A cubical volume is bounded by the surfaces $$x = 0$$, $$x = a$$, $$y = 0$$, $$y = a$$, $$z = 0$$, $$z = a$$. The electric field in the region is given by $$\vec{E} = E_0 x \hat{i}$$. Where $$E_0 = 4 \times 10^4$$ NC$$^{-1}$$ m$$^{-1}$$. If $$a = 2$$ cm, the charge contained in the cubical volume is $$Q \times 10^{-14}$$ C. The value of $$Q$$ is ______. (Take $$\epsilon_0 = 9 \times 10^{-12}$$ C$$^2$$ N$$^{-1}$$m$$^{-2}$$)

A cubical volume is bounded by $$x = 0, x = a, y = 0, y = a, z = 0, z = a$$ and it is placed in an electric field $$\vec{E} = E_0 x \hat{i}$$ with $$E_0 = 4 \times 10^4$$ NC$$^{-1}$$m$$^{-1}$$. Here $$a = 2$$ cm. We need to find the charge $$Q$$ enclosed in units of $$10^{-14}$$ C.

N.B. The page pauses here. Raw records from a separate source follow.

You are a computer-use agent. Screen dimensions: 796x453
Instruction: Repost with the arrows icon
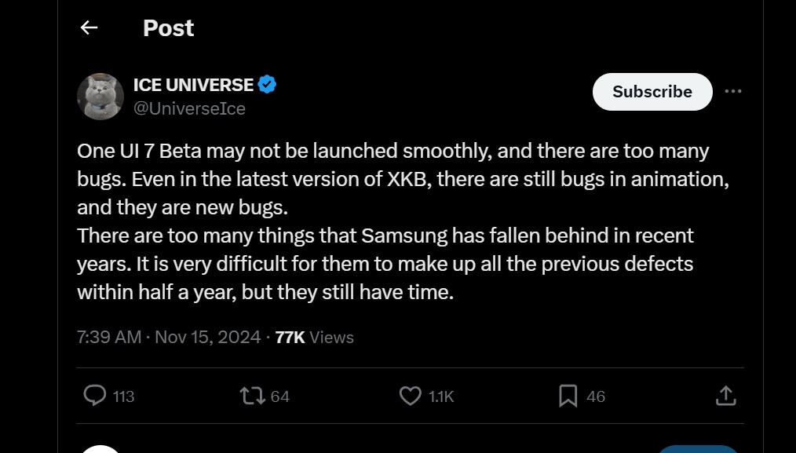tap(252, 396)

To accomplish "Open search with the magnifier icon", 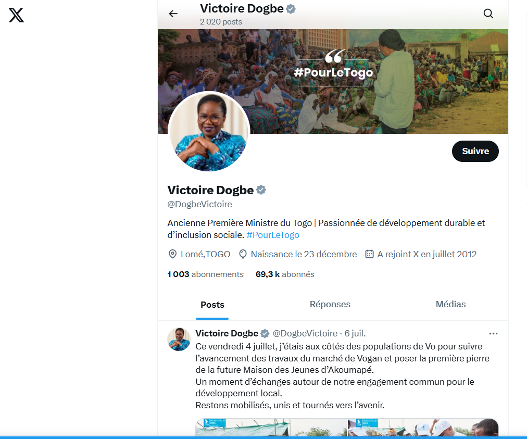I will click(488, 14).
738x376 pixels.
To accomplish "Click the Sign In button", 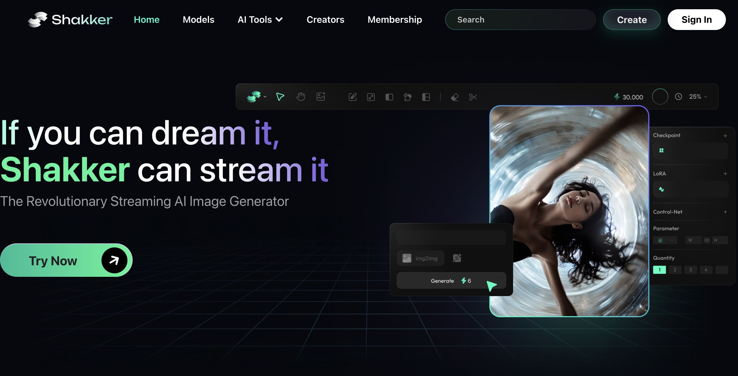I will pyautogui.click(x=696, y=20).
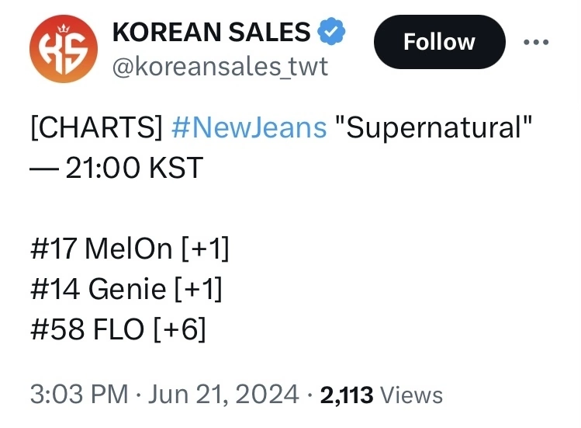
Task: Select the MelOn word in the ranking
Action: (129, 249)
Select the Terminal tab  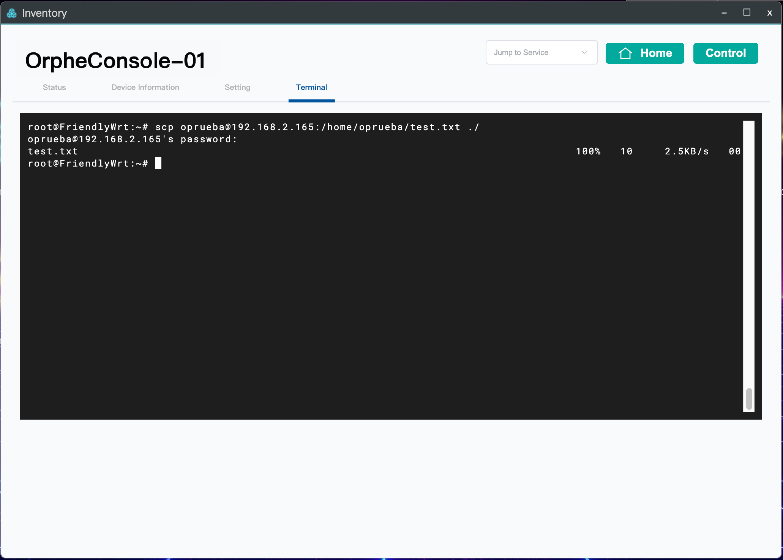(x=311, y=87)
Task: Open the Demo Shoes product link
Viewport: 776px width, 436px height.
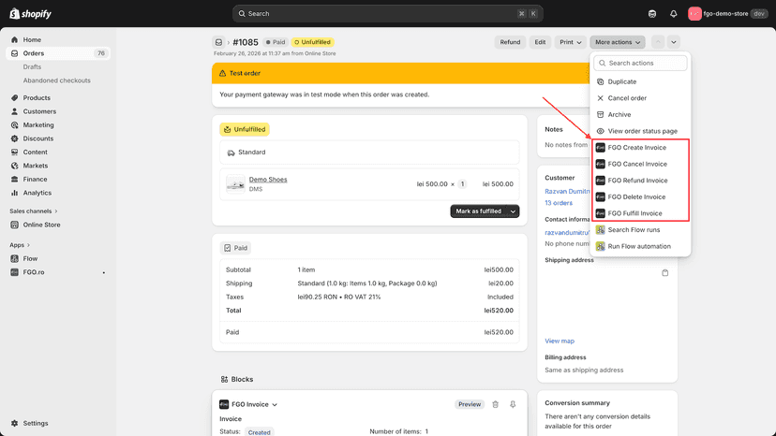Action: point(268,180)
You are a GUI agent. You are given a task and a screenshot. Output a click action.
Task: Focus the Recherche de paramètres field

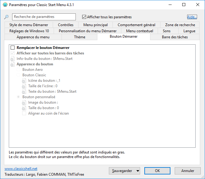coord(44,17)
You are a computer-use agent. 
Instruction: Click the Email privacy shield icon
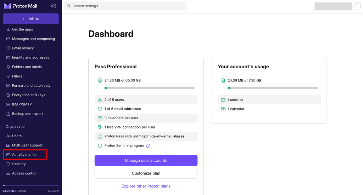[8, 48]
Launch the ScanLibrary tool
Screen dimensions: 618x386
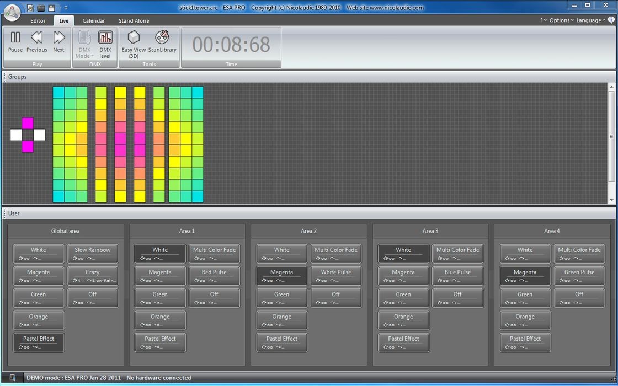tap(162, 41)
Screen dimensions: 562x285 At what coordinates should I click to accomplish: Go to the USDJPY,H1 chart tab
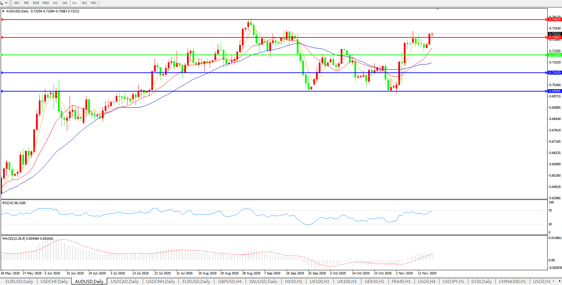(453, 282)
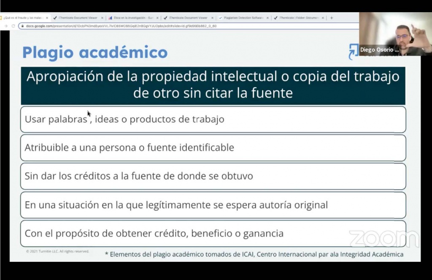Click 'Con el propósito de obtener crédito' box

pyautogui.click(x=213, y=234)
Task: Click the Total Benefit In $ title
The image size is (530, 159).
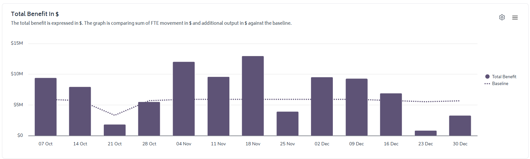Action: click(x=35, y=14)
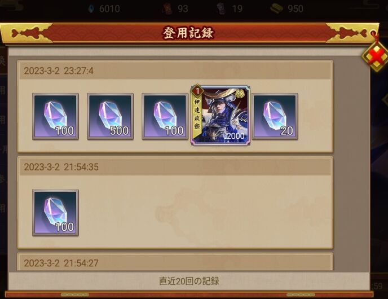This screenshot has width=388, height=299.
Task: Tap the 直近20回の記録 footer label
Action: [189, 281]
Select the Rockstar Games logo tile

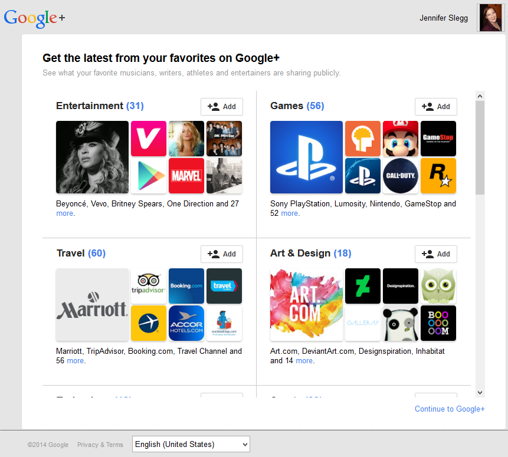[438, 176]
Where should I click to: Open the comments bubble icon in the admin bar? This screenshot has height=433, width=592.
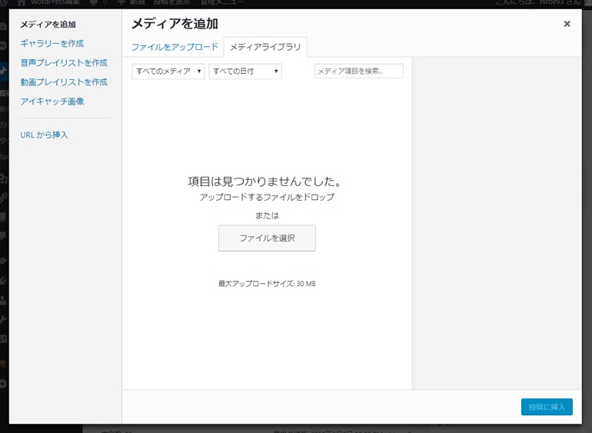[x=93, y=3]
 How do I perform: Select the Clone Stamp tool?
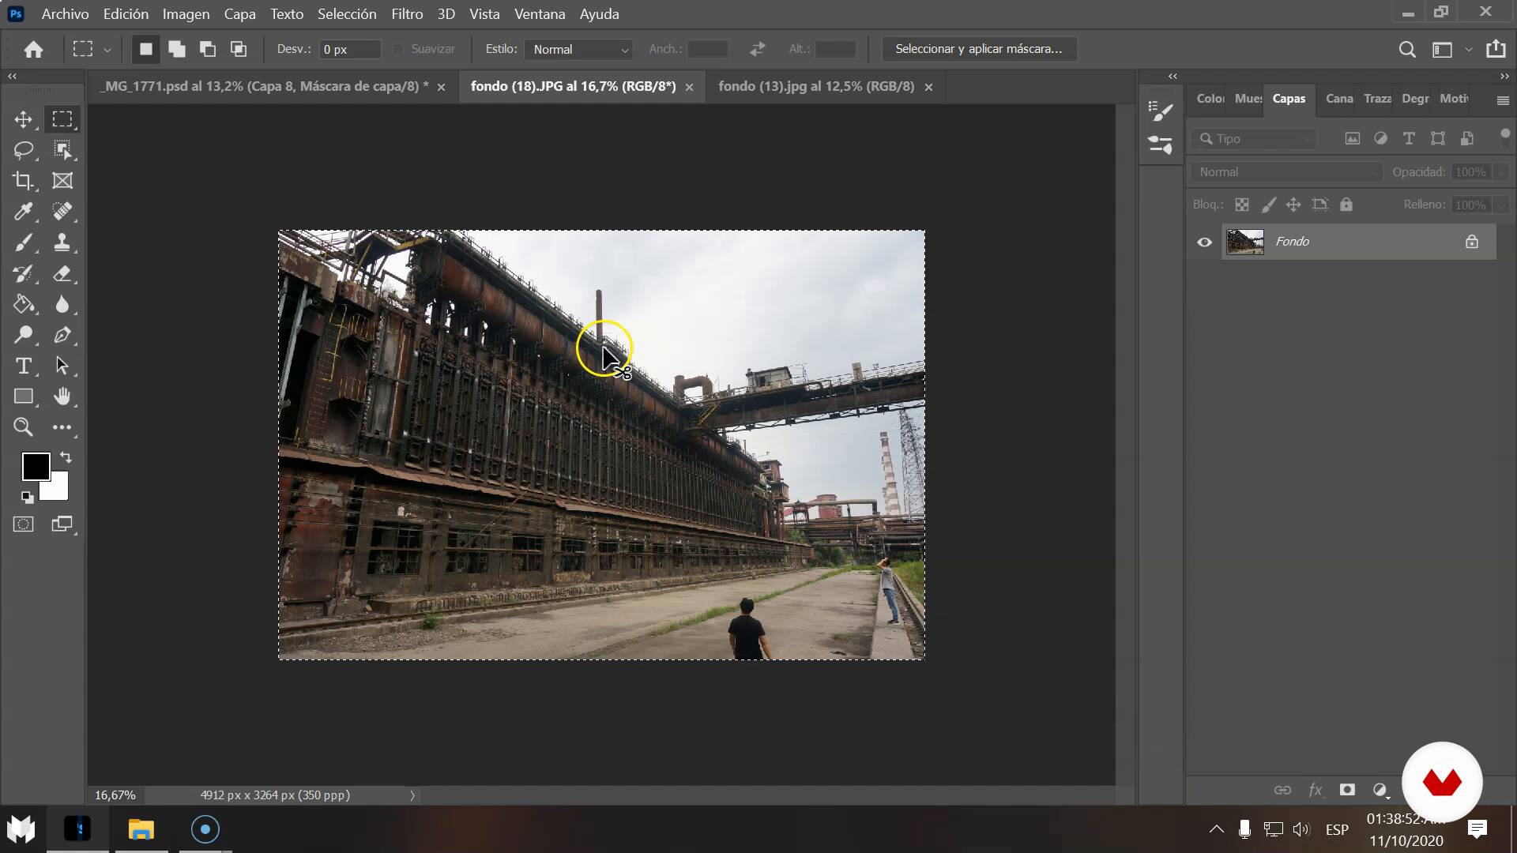62,242
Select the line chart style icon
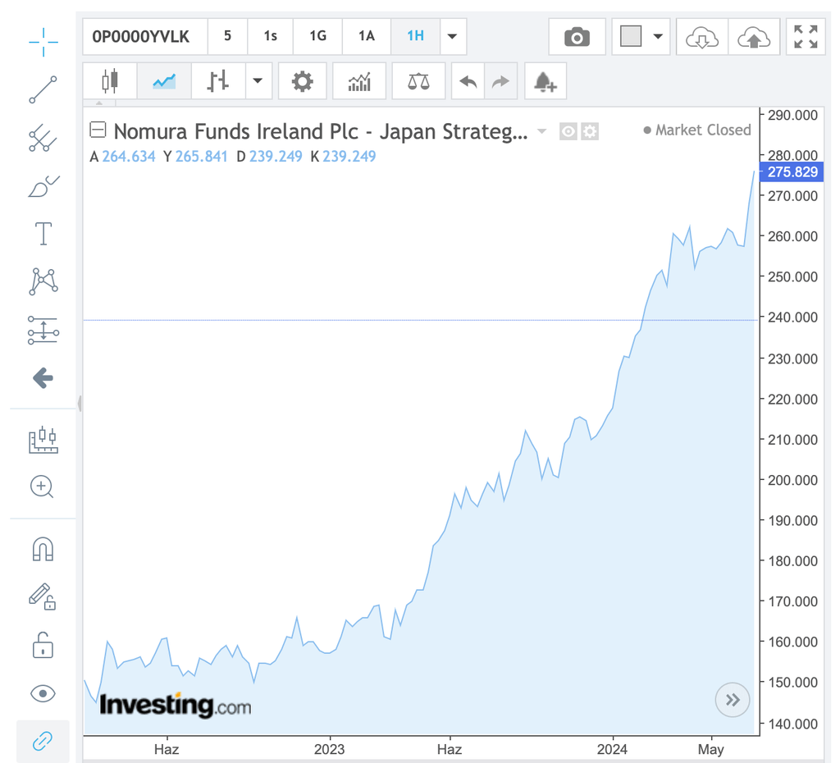The height and width of the screenshot is (763, 840). 164,80
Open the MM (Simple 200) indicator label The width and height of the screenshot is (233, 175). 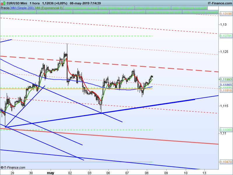coord(22,8)
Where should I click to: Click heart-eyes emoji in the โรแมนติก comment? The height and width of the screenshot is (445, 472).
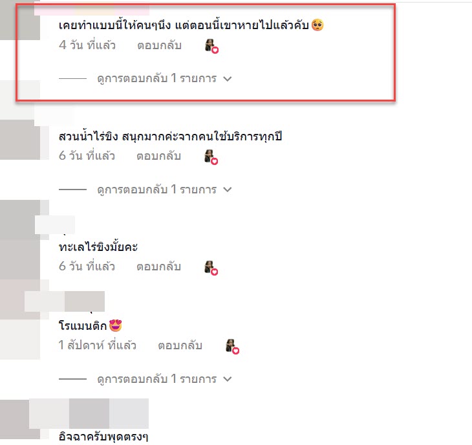tap(115, 325)
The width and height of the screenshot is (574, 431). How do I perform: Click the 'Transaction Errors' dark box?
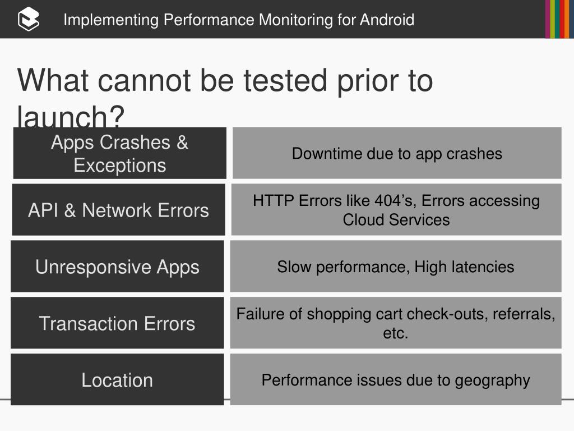(117, 323)
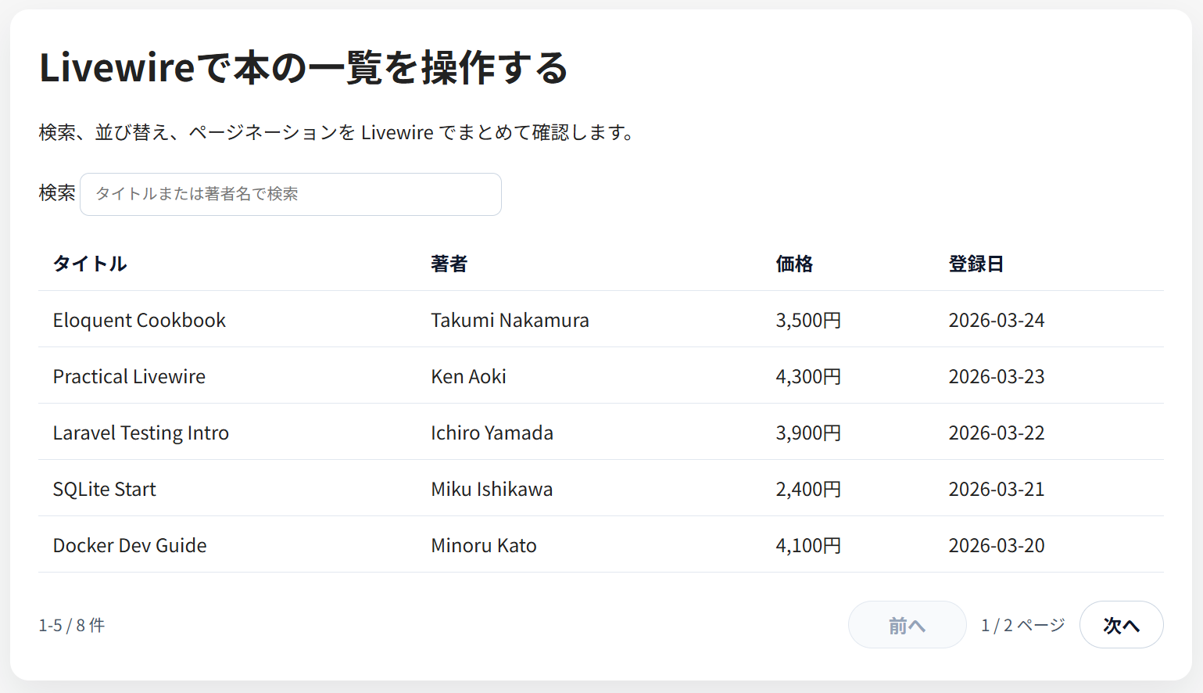This screenshot has height=693, width=1203.
Task: Click the Docker Dev Guide title
Action: pyautogui.click(x=130, y=545)
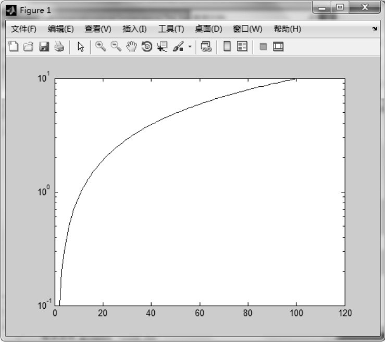Enable the Pan hand tool
The height and width of the screenshot is (342, 385).
131,47
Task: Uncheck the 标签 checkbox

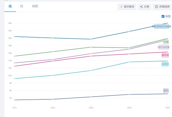Action: tap(163, 16)
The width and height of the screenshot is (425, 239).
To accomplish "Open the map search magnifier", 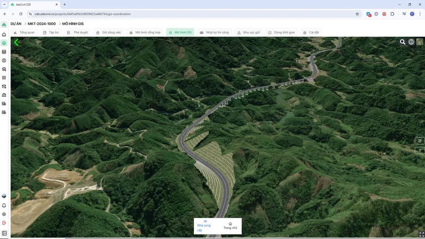I will (403, 42).
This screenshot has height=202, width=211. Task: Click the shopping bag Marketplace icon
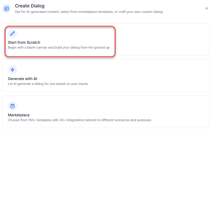(12, 106)

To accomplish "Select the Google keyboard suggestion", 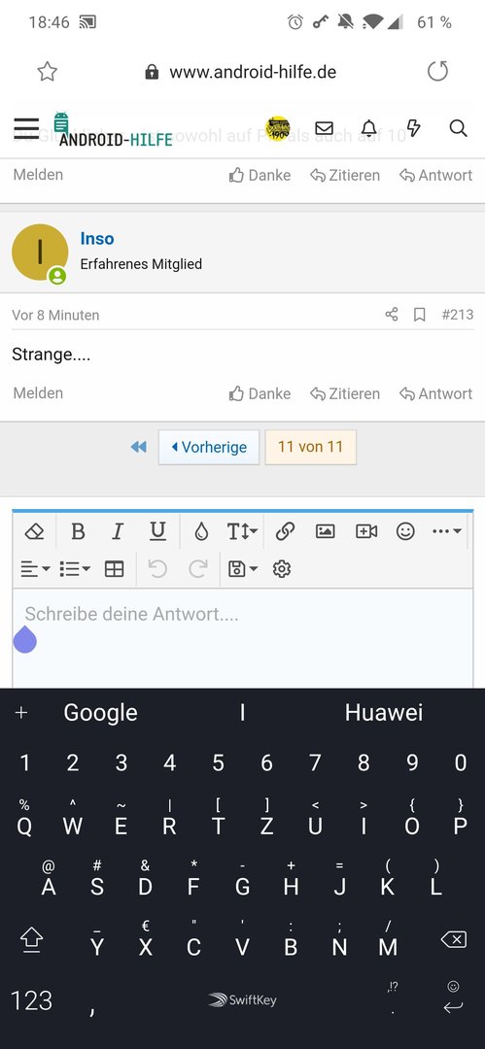I will [x=100, y=713].
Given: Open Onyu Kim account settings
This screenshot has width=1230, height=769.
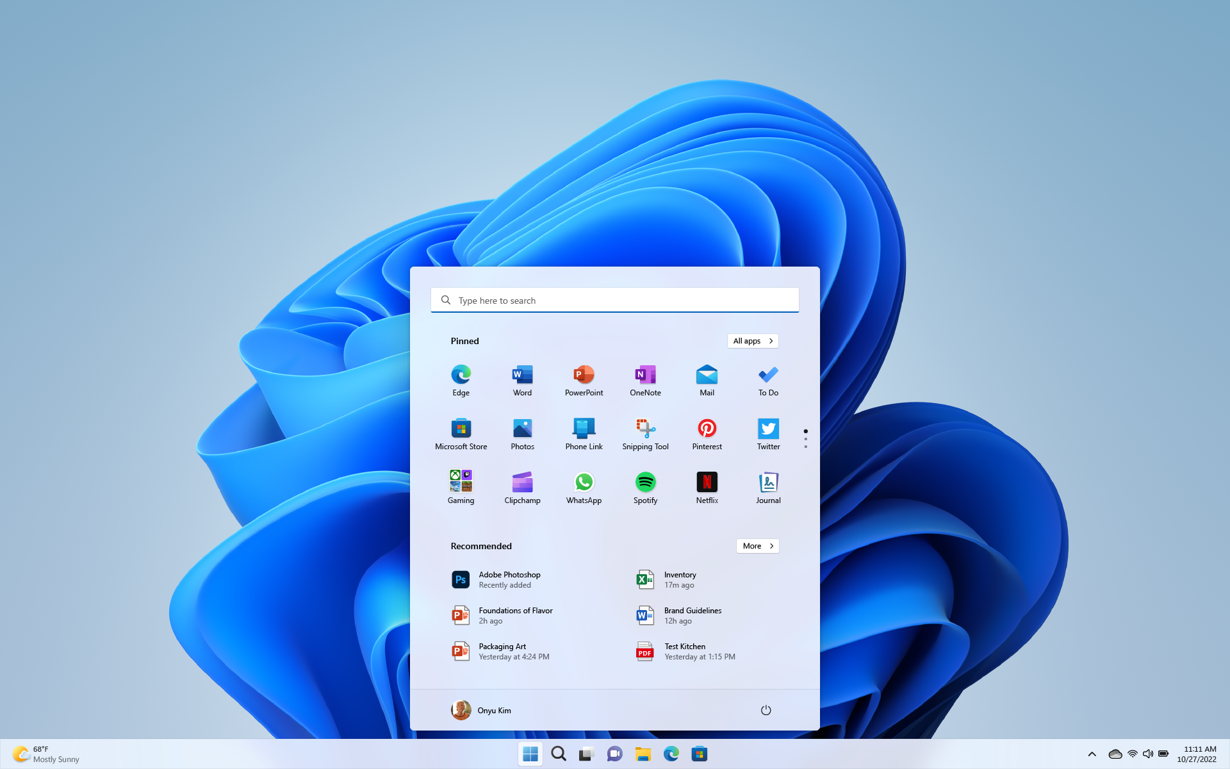Looking at the screenshot, I should pyautogui.click(x=480, y=709).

Gauss's law states that the enclosed charge equals $$\epsilon_0 \oint \vec{E} \cdot d\vec{A}$$. Since $$\vec{E} = E_0 x \hat{i}$$, only the faces perpendicular to $$\hat{i}$$ give nonzero flux. At $$x = 0$$ the field is zero, so its contribution is zero. At $$x = a$$ the field is $$\vec{E} = E_0 a \hat{i}$$ and the outward normal is $$\hat{i}$$, with area $$a^2$$.

The resulting flux through the face at $$x = a$$ is $$\Phi = E_0 a \cdot a^2 = E_0 a^3$$.

The enclosed charge becomes $$Q = \epsilon_0 E_0 a^3$$. Substituting $$\epsilon_0 = 9 \times 10^{-12}$$, $$E_0 = 4 \times 10^4$$, and $$a = 2 \times 10^{-2}$$ gives
$$Q = (9 \times 10^{-12}) \times (4 \times 10^4) \times (2 \times 10^{-2})^3$$
$$= 9 \times 10^{-12} \times 4 \times 10^4 \times 8 \times 10^{-6}$$
$$= (9 \times 4 \times 8) \times 10^{-14}$$
$$= 288 \times 10^{-14} \text{ C}$$.

Therefore, $$Q = 288$$.